In other words, grasp (literally, in terms of the steering wheel) the here and now if you want to avoid an immediate darkness. Do--do not say.

The ineffectualness of language (rather than action) to address the encroaching void is best shown through the abbreviations Creeley uses: "sd" for "said" and "yr" for "you're." I interpreted these to be reductive poetic devices to show that a word can have a patina of meaning, the form of efficacy, but be hollow and decentered. The outer bounds of "said" are present, but the word has been excoriated. This, to me, connotes a doubt in the efficacy of speech over action. It also parallels the use of language with the speaker's pseudo-solipsistic (or at least self-centered) views. Note too that the main verb of the poem, "drive" is not abbreviated. Related, the subject's interlocutor enacts the content of the poem through the inverse of the subject's actions: when he speaks all of his words appear in full, with the exception if "sd" and "you're." The latter case seems to me to act against the subject's self-centeredness by reducing the subject through the reduction of the contraction (the contraction of the contraction?).

All in all, I think the poem is meant to be a playful reminder that, while intellectualism is important, it cannot function outside some form of practicality.

On the deformance of the poem

Given that this is one of Creeley's best-known poems, I thought that it could benefit from a deformance, in order to allow those who've read/heard it many times a fresh look at it. As noted in the PoemTalk on "I Know A Man," a key feature of the phonotext is the wavering, sometimes-tremulous, voice Creeley uses to perform it. I think that the hesitance, perhaps trepidation, expressed by the performance serves as a counterbalance to the strong egotistical tone connoted by the speaker's choice of words. In other words, it creates an interesting form-content disjuncture. The solidification of the voice when it considers buying "a goddamn big car," comes more into tune with the content, as it's likely that this sentiment is one of defiance. The tone hardens and becomes resolute as the subject considers whether a commercialistic act of resistance is the right action if the face of the daunting void. So, to me, the performance of the poem interacts well with the content--the hollowed out "said" ("sd") performed without the resoluteness of performance that one might expect from the text alone, a hollow egotism.

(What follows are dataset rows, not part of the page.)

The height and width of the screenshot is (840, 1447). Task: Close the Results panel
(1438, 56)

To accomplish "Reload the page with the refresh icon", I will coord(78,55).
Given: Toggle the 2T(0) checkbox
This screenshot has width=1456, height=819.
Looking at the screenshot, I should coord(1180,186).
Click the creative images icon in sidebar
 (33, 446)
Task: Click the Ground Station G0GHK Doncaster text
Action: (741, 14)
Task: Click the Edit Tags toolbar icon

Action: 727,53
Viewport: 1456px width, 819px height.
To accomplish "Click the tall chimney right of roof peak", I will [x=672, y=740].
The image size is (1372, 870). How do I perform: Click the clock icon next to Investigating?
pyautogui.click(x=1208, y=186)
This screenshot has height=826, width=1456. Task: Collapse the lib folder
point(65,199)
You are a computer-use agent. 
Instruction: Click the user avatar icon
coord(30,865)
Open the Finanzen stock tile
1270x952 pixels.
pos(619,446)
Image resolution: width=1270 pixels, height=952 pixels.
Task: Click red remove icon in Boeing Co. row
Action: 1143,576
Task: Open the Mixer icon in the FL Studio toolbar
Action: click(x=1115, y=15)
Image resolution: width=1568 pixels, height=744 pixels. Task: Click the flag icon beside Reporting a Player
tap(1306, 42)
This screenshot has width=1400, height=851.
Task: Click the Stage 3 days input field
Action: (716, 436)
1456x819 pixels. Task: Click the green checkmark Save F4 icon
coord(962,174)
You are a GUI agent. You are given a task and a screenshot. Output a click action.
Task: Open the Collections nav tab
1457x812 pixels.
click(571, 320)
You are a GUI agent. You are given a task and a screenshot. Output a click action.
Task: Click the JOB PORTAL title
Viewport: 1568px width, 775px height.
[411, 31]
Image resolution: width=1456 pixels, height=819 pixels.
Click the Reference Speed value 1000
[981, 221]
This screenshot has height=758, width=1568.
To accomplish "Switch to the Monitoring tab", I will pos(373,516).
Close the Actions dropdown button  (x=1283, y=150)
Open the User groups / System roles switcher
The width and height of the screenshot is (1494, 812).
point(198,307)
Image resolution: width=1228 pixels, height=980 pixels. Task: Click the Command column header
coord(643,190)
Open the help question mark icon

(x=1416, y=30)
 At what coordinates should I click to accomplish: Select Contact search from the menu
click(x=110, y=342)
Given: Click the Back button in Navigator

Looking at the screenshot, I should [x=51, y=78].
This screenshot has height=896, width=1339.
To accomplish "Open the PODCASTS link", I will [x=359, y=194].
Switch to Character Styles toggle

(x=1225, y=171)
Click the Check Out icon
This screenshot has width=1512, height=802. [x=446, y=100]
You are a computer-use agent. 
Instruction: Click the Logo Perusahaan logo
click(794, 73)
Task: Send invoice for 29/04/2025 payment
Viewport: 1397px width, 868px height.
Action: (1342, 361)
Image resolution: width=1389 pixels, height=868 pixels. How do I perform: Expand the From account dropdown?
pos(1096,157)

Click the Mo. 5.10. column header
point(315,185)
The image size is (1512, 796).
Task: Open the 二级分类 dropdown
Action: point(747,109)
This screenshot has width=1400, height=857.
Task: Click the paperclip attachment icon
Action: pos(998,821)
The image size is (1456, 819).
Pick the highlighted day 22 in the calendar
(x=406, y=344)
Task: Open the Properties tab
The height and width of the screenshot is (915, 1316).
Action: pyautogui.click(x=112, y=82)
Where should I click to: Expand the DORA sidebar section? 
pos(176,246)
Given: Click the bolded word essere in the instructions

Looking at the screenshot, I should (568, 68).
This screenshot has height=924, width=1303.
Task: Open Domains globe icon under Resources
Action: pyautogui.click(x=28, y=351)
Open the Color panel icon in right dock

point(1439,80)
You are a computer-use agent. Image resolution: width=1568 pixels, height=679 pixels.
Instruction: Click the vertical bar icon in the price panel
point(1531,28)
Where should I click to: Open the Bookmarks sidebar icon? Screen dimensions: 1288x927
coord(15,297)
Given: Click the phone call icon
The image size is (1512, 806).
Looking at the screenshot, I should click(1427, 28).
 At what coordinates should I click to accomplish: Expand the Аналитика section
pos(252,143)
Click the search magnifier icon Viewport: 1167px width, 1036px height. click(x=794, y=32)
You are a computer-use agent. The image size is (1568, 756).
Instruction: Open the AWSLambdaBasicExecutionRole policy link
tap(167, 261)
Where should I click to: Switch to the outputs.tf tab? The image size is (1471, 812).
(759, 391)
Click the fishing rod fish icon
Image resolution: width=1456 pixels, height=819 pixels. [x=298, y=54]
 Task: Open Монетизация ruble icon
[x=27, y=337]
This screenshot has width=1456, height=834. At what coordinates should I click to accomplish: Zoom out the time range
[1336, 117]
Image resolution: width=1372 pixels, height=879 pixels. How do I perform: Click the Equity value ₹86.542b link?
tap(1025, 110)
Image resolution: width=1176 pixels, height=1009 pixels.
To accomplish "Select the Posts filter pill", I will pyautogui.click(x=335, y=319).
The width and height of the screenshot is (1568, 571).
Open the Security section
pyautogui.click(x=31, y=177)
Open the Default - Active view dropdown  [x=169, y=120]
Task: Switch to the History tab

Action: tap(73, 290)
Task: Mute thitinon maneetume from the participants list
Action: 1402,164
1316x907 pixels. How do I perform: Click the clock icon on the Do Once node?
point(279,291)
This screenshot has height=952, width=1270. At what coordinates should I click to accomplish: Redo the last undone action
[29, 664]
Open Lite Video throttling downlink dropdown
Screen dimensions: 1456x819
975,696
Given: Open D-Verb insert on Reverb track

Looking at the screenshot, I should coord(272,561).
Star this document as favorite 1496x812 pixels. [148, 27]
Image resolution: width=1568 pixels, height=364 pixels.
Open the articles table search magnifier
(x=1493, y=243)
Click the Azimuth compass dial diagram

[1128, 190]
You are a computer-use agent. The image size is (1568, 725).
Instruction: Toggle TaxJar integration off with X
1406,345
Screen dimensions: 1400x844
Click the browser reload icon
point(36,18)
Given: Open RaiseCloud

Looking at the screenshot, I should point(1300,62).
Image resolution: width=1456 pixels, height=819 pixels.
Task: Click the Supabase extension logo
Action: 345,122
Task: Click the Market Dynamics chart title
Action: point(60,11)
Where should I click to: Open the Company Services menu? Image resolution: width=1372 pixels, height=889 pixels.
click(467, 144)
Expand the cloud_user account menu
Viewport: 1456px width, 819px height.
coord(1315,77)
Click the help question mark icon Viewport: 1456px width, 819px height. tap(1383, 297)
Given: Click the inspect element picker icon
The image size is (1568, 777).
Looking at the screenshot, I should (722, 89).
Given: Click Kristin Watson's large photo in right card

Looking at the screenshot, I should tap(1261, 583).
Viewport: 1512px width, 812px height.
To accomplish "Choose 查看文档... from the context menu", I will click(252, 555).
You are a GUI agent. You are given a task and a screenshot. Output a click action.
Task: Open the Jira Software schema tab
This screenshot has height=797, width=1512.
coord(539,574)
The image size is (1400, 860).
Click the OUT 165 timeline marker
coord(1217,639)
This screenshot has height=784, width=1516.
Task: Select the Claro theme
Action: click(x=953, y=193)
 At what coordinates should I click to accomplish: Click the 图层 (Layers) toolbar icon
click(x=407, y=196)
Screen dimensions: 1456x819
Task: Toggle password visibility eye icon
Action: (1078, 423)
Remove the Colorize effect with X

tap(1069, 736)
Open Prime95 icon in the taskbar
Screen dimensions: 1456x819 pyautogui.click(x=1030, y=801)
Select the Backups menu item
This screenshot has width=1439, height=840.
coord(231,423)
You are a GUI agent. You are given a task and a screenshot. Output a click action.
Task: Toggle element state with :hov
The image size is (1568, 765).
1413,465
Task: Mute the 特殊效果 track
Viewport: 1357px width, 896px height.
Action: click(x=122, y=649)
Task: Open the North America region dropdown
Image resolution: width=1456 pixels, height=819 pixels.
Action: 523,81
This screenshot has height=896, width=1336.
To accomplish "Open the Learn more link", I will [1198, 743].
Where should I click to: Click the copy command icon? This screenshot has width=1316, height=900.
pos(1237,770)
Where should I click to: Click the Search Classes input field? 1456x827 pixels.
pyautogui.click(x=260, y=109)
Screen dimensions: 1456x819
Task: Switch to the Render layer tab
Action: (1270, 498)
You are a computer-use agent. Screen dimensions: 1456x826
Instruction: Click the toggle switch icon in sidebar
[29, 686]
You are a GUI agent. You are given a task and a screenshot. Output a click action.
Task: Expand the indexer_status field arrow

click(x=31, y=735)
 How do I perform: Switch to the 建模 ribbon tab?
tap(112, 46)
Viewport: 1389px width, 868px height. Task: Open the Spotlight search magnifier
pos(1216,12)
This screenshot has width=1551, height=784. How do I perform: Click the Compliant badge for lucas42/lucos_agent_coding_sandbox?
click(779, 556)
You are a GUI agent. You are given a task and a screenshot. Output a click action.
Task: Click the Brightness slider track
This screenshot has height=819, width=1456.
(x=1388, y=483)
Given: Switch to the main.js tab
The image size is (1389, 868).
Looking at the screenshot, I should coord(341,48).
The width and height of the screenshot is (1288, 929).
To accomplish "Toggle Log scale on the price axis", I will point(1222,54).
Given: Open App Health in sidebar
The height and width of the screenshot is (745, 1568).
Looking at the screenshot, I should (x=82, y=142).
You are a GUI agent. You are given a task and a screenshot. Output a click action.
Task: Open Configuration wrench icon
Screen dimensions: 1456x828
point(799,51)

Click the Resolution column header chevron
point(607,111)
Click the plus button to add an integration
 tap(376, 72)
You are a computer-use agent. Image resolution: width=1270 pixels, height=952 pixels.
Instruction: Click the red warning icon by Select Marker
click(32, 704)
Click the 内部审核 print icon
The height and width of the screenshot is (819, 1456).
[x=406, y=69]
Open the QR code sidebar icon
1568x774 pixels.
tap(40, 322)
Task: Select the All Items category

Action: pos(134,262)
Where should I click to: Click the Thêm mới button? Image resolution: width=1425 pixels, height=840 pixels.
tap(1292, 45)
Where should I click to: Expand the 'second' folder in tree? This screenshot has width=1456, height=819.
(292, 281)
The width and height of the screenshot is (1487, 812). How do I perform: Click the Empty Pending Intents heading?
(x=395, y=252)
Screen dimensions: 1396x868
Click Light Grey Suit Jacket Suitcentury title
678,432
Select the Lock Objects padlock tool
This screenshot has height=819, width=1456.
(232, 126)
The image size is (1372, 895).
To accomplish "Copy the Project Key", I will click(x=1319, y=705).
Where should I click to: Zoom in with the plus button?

The deformance of the poem is quite paratactical. It does not flow together logically, like the originally ordered poem, but this is the point of a deformance--to defamiliarize. To me, the deformance connotes a stammering, stuttering attempt at saying (sy-ing?) something. It's like the speaker wants to tell us something badly, but words themselves are failing. It's in action, in the physical action of speaking, that the speaker communicates to us. We somehow feel what he means: that there is something great that needs to be addressed, but cannot be sd. It's through the act of his trying to say it that it can be addressed.